На следующий день утром Ясинский прислал Лигову письмо, приглашая его на обед. Вначале Олег Николаевич хотел отказаться, но передумал. Находиться одному в каюте было тяжело. Да и нужно было переговорить с Владиславом Станиславовичем о последней партии ворвани и уса. На душе стало легче. Как ни трудно и тяжело им приходится здесь, все же русское китобойное дело существует, и его продукция находит все больший спрос в России. Да и спасибо Ясинскому: сумел заинтересовать русских промышленников ворванью и усом. Хотя Лигов и продает ему сырье значительно дешевле, чем японцам, все же Владислав Станиславович прибыль имеет небольшую. Надо, поддержать его, и весь жир и ус, что сейчас находятся на шхуне, продать ему по более низкой цене.
Лигов вышел на палубу и с удивлением увидел, что по трапу на шхуну поднимается японец.
— Кисуке Хоаси! — изумленно проговорил Лигов. — Вы здесь!
— Мое нижайшее почтение! — поклонился Хоаси, почтительно пожимая протянутую руку Олега Николаевича. — Я очень счастлив встрече с вами.
Лигов внимательно следил за выражением широкоскулого темно-желтого лица японца с редкими усиками над верхней губой.

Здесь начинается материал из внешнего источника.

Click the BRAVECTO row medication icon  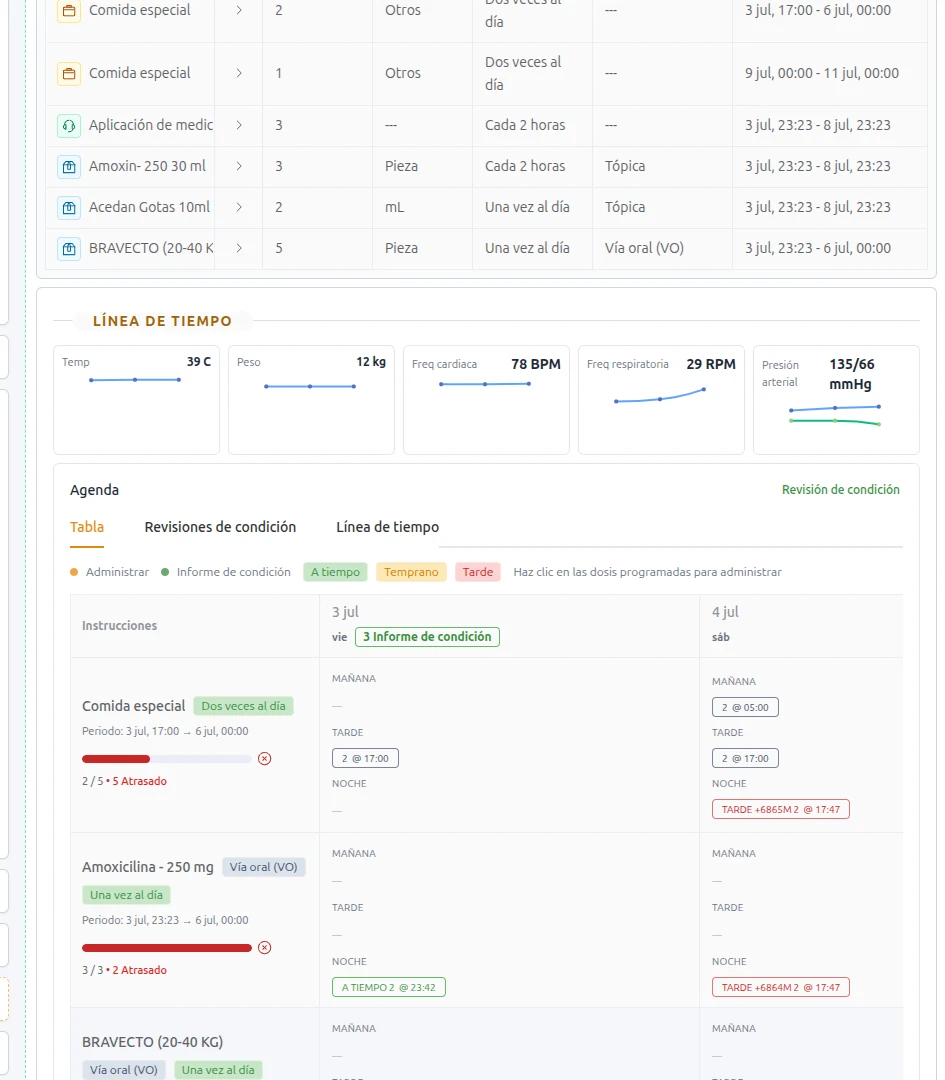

Но оно оставалось бесстрастным. Обнажив крупные желтые зубы, Хоаси сказал:
— Я здесь совершенно случайно! Пароход, на котором я еду по делам нашей компании в Китай, имел счастье зайти с товаром в эту прекрасную бухту.

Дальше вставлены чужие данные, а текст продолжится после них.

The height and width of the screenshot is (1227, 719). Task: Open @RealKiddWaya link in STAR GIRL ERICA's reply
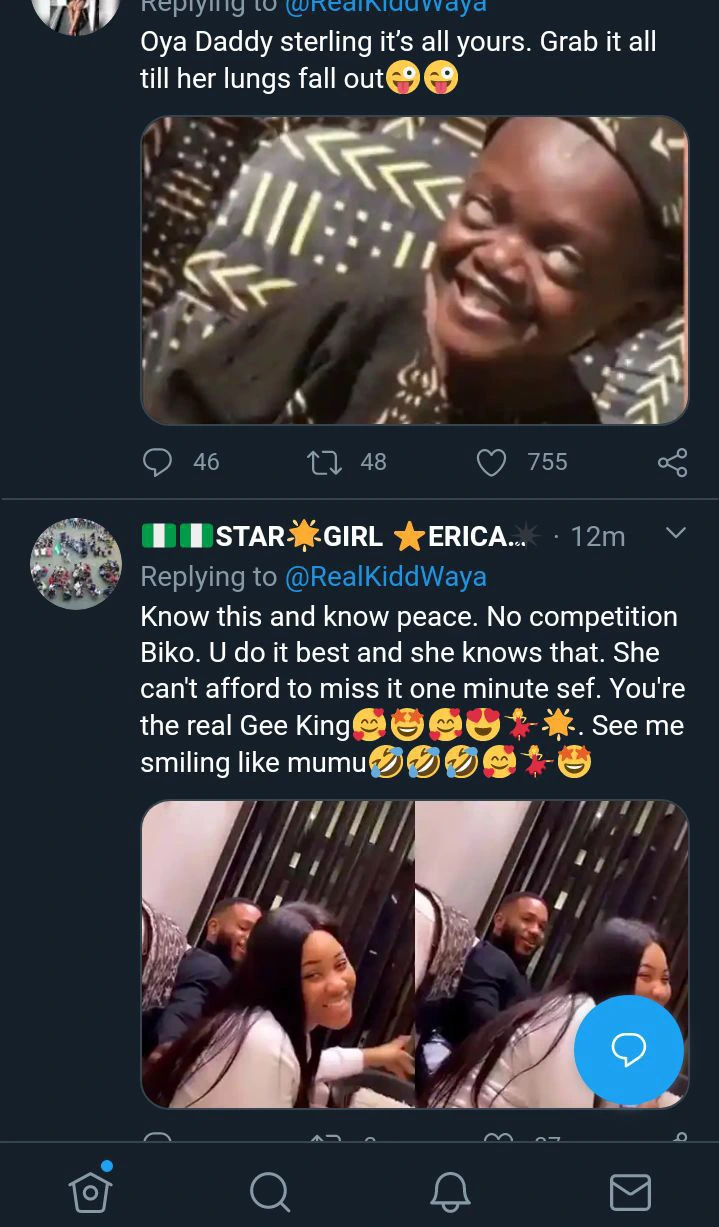[x=385, y=577]
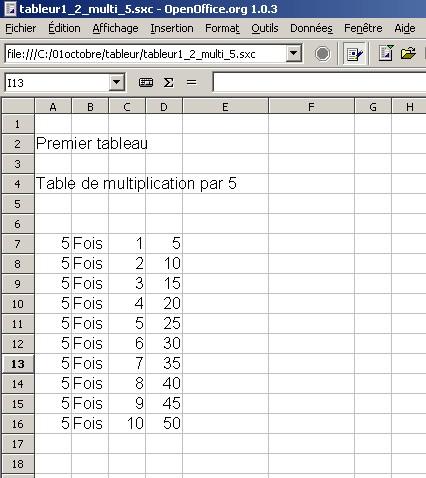Open the Données menu

point(311,28)
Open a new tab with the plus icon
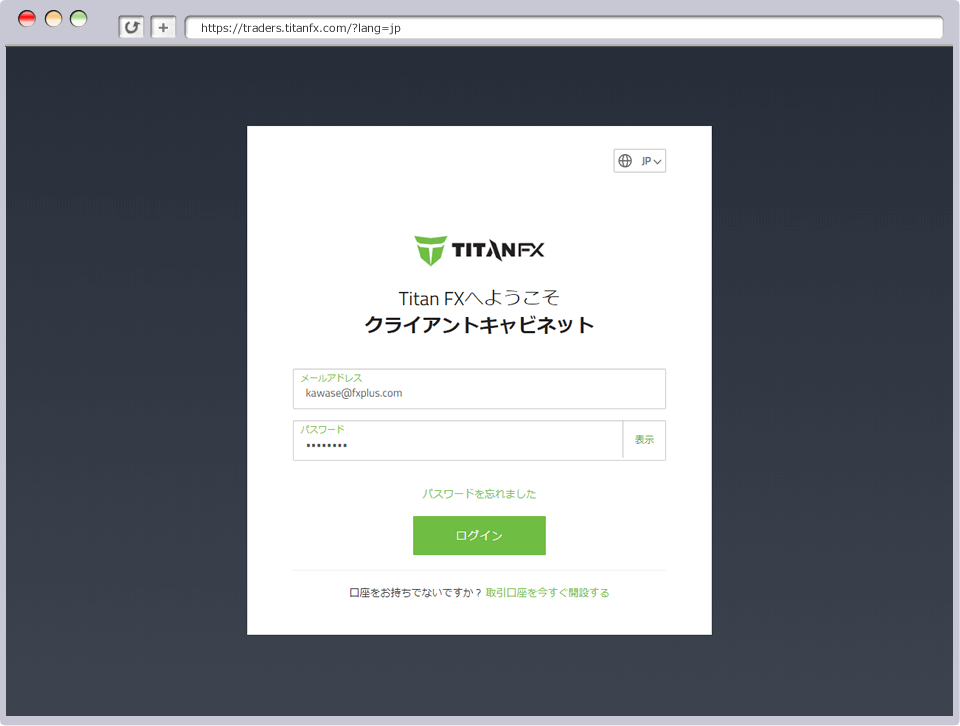The width and height of the screenshot is (960, 726). 162,27
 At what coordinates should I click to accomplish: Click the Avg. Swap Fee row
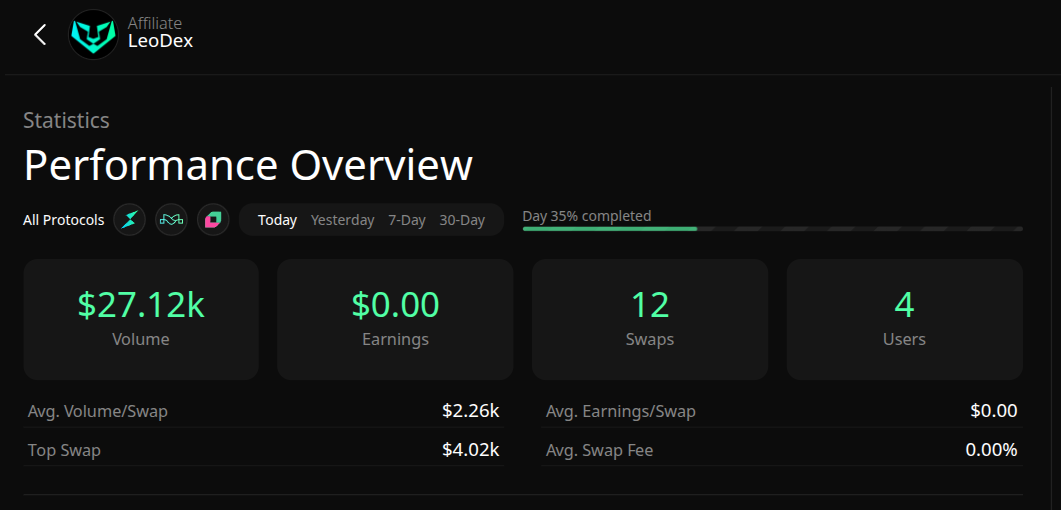tap(781, 450)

Японец посмотрел на залитую солнцем голубую гладь Золотого Рога. Лигов невольно последовал его примеру и впервые за эти дни увидел, как красивы сопки, круто поднимающиеся от берега в лазурное небо с редкими белоснежными мазками облачков. Густая тайга покрывала их, и на гребнях поднимались великаны кедры с небольшими, но плотными кронами на высоких стволах. Небольшая часть берега и подножия сопок были очищены от леса. Тайга уступала место домам, складам. Их с каждым годом становилось все больше. Появились первые строения у самой воды и на левом берегу бухты, на горбатом полуострове.
Лигов заметил в глазах Хоаси жадные огоньки и спросил: — Вам бухта нравится?
— Здесь может стоять очень много судов, — сказал Хоаси уклончиво. — Ходят сюда американские?
— Кажется, — равнодушно пожал плечами Лигов, но тут же насторожился, вопросительно посмотрев на Кисуке. — Вы что этим хотите сказать?
— Мы старые друзья, господин Лигов, — закланялся Хоаси. Подозрение капитана все росло. Он пригласил японца к себе в каюту и без обиняков спросил:
— Что вы мне хотели сказать, Хоаси?
Голос китобоя прозвучал так требовательно, что японец, пряча от Лигова глаза, в которых было удовлетворение, заговорил:
— Только искренняя благодарность вам, господин Лигов, за ваше великодушное отношение к нашей компании обязывает меня сказать вам горькие слова, которые, я надеюсь, не… — Лигов сделал нетерпеливое движение, и Хоаси, отбросив обычную витиеватую форму разговора, по-деловому сказал: — Я понимаю вас, господин Лигов. Вы уже несколько лет подряд продаете ворвань и китовый ус господину Ясинскому и забыли нашу компанию, которая покупала у вас по более высокой цене.
— Я не только китобой, господин Хоаси, но я еще и русский! — сухо проговорил Лигов. — И добываю китов для России.
— Нет, — покачал головой японец. — Вы продаете жир и ус американской компании Дайльтона!